Lactation consultant and lactivist friends of mine agreed that for me, breastfeeding would be traumatic and not at all bonding. I make no excuses or apologies for that.
But there are others who do make excuses for why she isn’t breastfeeding. I’m not going to go over how making these excuses can be damaging to those who really had legitimate physical, drug interaction, or psychological reasons for not breastfeeding. (The Alpha Mom already did a great job at that. Go read her post.) I’m more interested in why excuses are made for not overcoming breastfeeding problems in the first place.
Take a look at the pregnancy message boards out there. Even though I already knew that there was no way that I’d breastfeed Norton, there was a lot of pressure out there to do it. Some of the first time moms would make statements about how only bad mothers didn’t breastfeed, yadda yadda yadda. When I went to register for the hospital birthing class and tour, the person who did my registration started pushing me to take a breastfeeding class. When I told her that I wasn’t going to breastfeed, I got a twenty minute diatribe about how breast is best, it’s a bonding experience, and so forth.
I felt like I had to justify my psychological hang up.
That’s wrong. I shouldn’t have to justify it.
Just like women who don’t even attempt to overcome breastfeeding problems because the interest really isn’t there for whatever reason shouldn’t have to justify pulling out the bottle.
Here’s the thing: it’s no one’s business how you feed your baby. As long as your baby is getting adequate nutrition and is loved and cared for, your baby will thrive. A boob is not required for those things.
If you really do want to breastfeed, then you’ll work hard at overcoming those breastfeeding problems (assuming that you’re not in the small percentage of people who really do have supply issues, drug interaction issues, and psychological reasons). If you don’t want to breastfeed for any reason, there’s no reason to give breastfeeding excuses. “I don’t want to” is reason enough.

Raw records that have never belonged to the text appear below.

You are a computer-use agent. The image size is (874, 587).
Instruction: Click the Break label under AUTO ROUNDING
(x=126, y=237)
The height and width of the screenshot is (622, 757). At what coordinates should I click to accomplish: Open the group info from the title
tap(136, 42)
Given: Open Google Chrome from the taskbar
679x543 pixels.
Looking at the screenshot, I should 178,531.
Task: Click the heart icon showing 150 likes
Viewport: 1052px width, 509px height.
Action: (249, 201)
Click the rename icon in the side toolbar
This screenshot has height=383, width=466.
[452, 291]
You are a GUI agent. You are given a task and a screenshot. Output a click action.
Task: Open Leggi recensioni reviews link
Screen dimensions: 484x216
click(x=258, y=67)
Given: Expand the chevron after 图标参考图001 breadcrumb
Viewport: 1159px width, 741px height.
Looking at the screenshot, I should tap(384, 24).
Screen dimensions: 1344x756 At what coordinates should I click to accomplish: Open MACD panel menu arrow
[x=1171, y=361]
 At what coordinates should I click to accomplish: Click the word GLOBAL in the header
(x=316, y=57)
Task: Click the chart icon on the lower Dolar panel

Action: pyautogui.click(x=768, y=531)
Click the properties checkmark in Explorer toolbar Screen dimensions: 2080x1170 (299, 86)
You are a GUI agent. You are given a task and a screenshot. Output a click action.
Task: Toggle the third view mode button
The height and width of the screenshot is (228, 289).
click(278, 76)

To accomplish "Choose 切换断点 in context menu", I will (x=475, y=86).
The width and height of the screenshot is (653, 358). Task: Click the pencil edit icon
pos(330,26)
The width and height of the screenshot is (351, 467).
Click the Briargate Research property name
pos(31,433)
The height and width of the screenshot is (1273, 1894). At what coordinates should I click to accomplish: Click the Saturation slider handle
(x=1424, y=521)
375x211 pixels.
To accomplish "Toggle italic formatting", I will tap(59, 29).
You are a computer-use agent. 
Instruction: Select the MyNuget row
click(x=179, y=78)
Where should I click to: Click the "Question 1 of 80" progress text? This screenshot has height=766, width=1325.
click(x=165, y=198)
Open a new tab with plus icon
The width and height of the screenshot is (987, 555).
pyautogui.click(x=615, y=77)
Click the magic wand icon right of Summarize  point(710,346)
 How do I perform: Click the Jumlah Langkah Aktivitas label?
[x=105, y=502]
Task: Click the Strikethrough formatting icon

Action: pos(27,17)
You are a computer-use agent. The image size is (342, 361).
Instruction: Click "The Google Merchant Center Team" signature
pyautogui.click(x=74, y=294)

In fact, my own psychological issues are no one’s business but mine and my husband’s. I’m no longer even inclined to tell someone that I had reasons for not breastfeeding. I’m not interested in telling them that the medication that I take for migraine prevention and postpartum depression are contraindicated for breastfeeding.
There’s a really simple reason for that: It’s none of their business.
Maybe, just maybe, a whole lot of the mommy wars would be resolved if people came to the conclusion that it’s no one else’s business. It’s none of my business if you want to breastfeed in the middle of the store. Just do it. (And, really, if someone decides to make it their business, the law is on your side. So do it anyway.) It’s none of your business why I’m pulling out a bottle to feed Eudora, so no need to give that “I’m superior” glare. Neither one of us needs to be judged for doing what we feel is best for our babies, our bodies, and our families.